In normal cells, EGFR receives signals that tell cells when to grow and divide and helps control normal cell growth. 

Many chordoma tumours have high levels of EGFR. EGFR is often overactive, causing uncontrolled cell growth. This contributes to tumour growth and spread. 

EGFR inhibitors are drugs that block EGFR’s action. They can potentially slow or stop chordoma growth. 

Professor Adrienne Flanagan’s team conducted a large-scale study to find potential new treatments for chordoma. They tested over 1,000 different drugs on chordoma cells in the laboratory. 

Through careful screening, they identified 27 drugs that could effectively target chordoma cells without significantly harming normal cells. They found that most of these effective drugs (21 out of 27) were EGFR inhibitors. 

The team then tested EGFR inhibitors on different types of chordoma cells grown in the laboratory. They identified sapitinib as the most promising drug, followed by gefitinib and erlotinib. 

This research suggests that drugs targeting EGFR (Epidermal Growth Factor Receptor) could be effective in treating chordoma.  

The findings are particularly exciting because they align with previous observations of EGFR expression in most chordoma samples.  

Some of these drugs are already approved for use in other diseases, which could potentially speed up their availability for chordoma patients. 

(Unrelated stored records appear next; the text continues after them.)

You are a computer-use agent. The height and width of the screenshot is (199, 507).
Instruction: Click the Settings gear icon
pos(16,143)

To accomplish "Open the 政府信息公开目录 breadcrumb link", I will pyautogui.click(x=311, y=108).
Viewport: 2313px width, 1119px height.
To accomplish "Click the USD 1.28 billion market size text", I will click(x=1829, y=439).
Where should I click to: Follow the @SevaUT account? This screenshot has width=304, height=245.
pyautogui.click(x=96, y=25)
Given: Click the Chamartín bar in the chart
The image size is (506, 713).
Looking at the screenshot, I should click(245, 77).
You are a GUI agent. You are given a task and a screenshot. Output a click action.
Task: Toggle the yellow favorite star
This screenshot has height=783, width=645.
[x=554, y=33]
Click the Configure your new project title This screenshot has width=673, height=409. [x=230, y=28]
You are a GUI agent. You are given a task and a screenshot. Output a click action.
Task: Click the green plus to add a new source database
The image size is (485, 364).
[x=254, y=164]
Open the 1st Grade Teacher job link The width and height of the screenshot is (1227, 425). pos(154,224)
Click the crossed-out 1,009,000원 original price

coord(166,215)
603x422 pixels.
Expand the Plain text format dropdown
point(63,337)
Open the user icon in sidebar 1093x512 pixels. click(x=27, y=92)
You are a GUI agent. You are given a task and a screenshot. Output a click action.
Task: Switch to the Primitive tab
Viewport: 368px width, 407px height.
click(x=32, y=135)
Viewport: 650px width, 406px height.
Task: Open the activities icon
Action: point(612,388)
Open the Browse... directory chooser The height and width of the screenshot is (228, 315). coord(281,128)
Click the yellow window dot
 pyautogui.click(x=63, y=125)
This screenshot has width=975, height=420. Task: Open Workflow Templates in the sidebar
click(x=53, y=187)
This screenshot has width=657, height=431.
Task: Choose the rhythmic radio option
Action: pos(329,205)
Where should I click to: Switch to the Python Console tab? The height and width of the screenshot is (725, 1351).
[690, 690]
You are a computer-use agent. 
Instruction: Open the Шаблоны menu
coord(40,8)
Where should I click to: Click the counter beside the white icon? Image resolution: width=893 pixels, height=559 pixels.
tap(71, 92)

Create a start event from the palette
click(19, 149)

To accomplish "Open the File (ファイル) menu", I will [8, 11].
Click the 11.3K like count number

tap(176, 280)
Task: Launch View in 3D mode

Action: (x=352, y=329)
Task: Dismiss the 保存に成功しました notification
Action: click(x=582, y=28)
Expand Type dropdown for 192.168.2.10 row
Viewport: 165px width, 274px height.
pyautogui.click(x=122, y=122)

This research led to a phase 2 clinical trial of a drug called afatinib, already used to treat a type of lung cancer. This trial found that some chordoma patients benefit from afatinib, and more research in underway to predict which patients are likely to benefit. Results and details of the trial [NCT03083678] are available here.

While these results are promising, it’s important to note that more research is needed to confirm the effectiveness in patients. Not all chordoma cells responded to EGFR inhibition, suggesting some tumours may be resistant. 

Future studies will explore why some chordomas respond to these drugs while others don’t, and investigate ways to predict which patients will benefit from the treatment.